Subtracting (1) from (2), we get:

1000x – x = (1.001001…) – (0.001001…)

⇒ 999x = 1

⇒ x = \(\frac{1}{999}\)

Hence, \(0 . \overline{001}\) = \(\frac{1}{999}\)

Question 4.

Express 0.99999…. in the form of \(\frac{p}{q}\). Are you surprised by your answer? With your teacher and classmates discuss why the answer makes sense.

Answer:

Let x = 0.9999 …………. (1)

Here, we have only one repeating digit. So, we multiply both sides of (1) by 10 to get:

10x = 9.999… (2)

Subtracting (1) from (2), we get:

10x – x = (9.999…) – (0.999…)

⇒ 9x = 9

⇒ x = 1

Hence, 0.9999… = 1

Since 0.9999… goes on infinitely. So, 0.9999 is approaching towards 1, i.e. it is equal to 1 in the limiting form and hence it makes sense.

Question 5.

What can the maximum number of digits be in the repeating block of digits in the decimal expansion \(\frac{1}{17}\)? Perform the division to check your answer.

Answer:

The maximum number of digits in the quotient while computing \(\frac{1}{17}\) is 17 – 1 = 16.

Thus, \(\frac{1}{17}\) = \(0 . \overline{0588235294117647 \ldots . .}\) In it, a block of 16 digits is repeated.

Question 6.

Look at several examples of rational numbers in the form of \(\frac{p}{q}\) (q ≠ 0), where p and q are integers with no common factors other than 1 and having terminating decimal representations (expansions).

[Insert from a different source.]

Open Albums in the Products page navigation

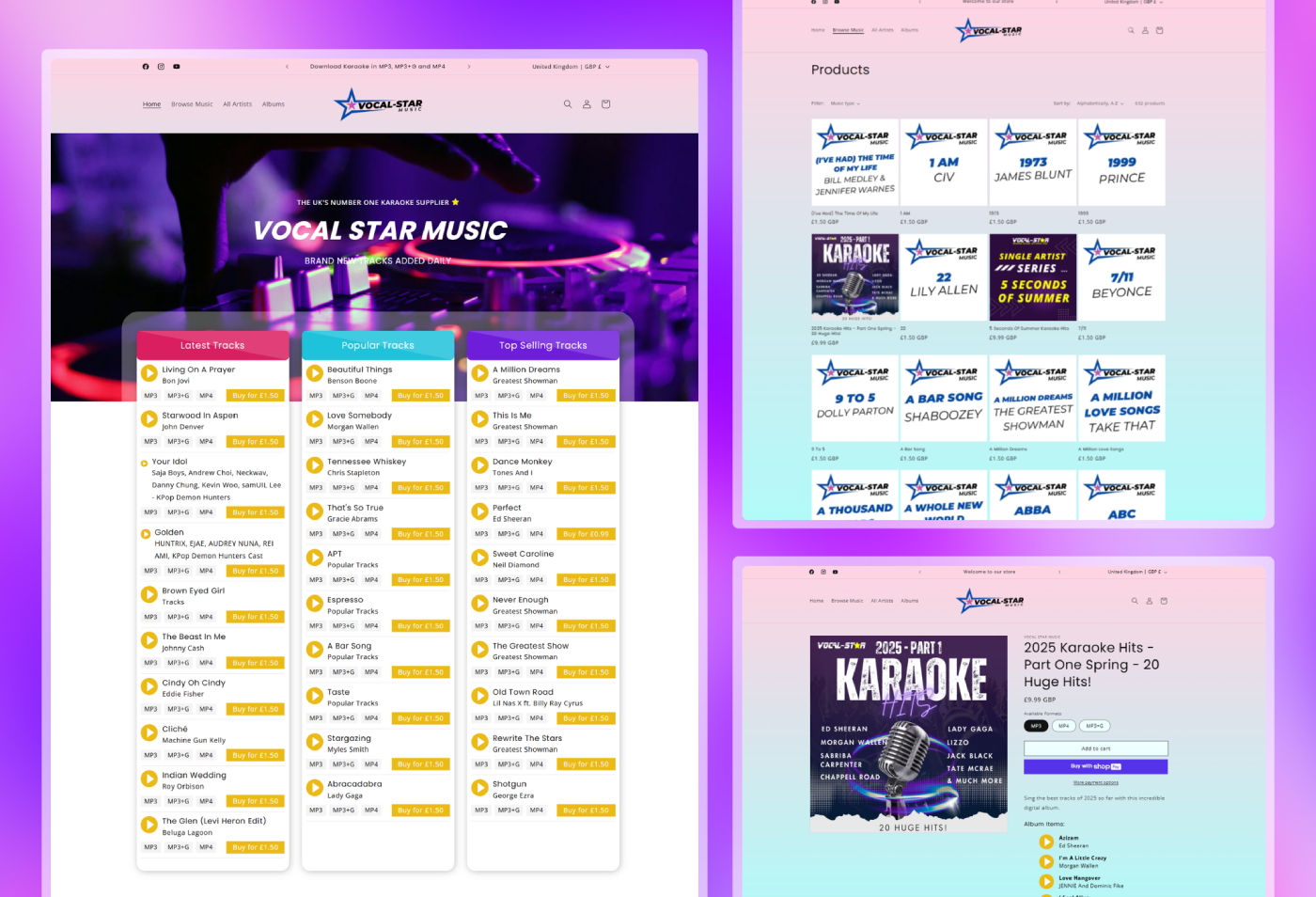[909, 30]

Can you guess what property q must satisfy?

Answer:

Consider several rational numbers in the form of \(\frac{p}{q}\) (q ≠ 0), where p and q are integers with no common factors other than 1 and having terminating decimal representations.

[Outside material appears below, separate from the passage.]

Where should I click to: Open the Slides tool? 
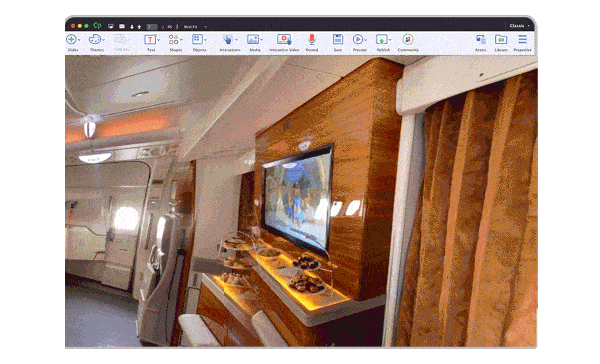tap(72, 39)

Let the various such rational numbers be \(\frac{1}{2}, \frac{1}{4}, \frac{7}{8}, \frac{37}{25}, \frac{8}{125}, \frac{17}{20}, \frac{31}{16}\), etc.

In all cases, we think of the natural numbers which when multiplied by their respective denominators gives 10 or a power of 10.

We have seen that those rational numbers whose denominators when multiplied by a suitable integer produce a power of 10 are expressible in the terminating decimal form. But this can always be done only when the denominator of the given rational number has either 2 or 5 or both of them as the only prime factors. Thus, we obtain the following property possessed by q.

If the denominator of a rational number in standard form has no prime factors other . than 2 or 5, then and only then it can be represented as a terminating decimal.

Question 7.

Write three numbers whose decimal expansions are non-terminating and non-recurring.

Answer:

Three numbers whose decimal representations are non-terminating and non-recurring are:

0.1001000100001…., 0.202002000200002… and 0.003000300003…

Question 8.

Find three different irrational numbers between the rational numbers \(\frac{5}{7}\) and \(\frac{9}{11}\).

Answer:

We have:

∴ \(\frac{5}{7}\) = \(0 . \overline{714285}\) and \(\frac{9}{11}\) = \(0 . \overline{81}\)

Thus, three different irrational numbers between \(\frac{5}{7}\) and \(\frac{9}{11}\) are:

0.75675667566675666675…, 0.767876788767888… and 0.80800800080000…

Question 9.

Classify the following numbers as rational or irrational:

(i) √23

Answer:

√23 is an irrational number as 23 is not a perfect square.

(ii) √225

Answer:

√225 = \(\sqrt{3 \times 3 \times 5 \times 5}\)

= 3 × 5

= 15

Thus, √225 is a rational number.

(iii) 0.3796

Answer:

0.3796 is a rational number as it is terminating decimal.

(iv) 7.478478…

Answer:

7.478478… is non-terminating but repeating. So, it is a rational number.

(v) 1.101001000100001…

Answer:

1.101001000100001… is non-terminating and non-repeating. So, it is an irrational number.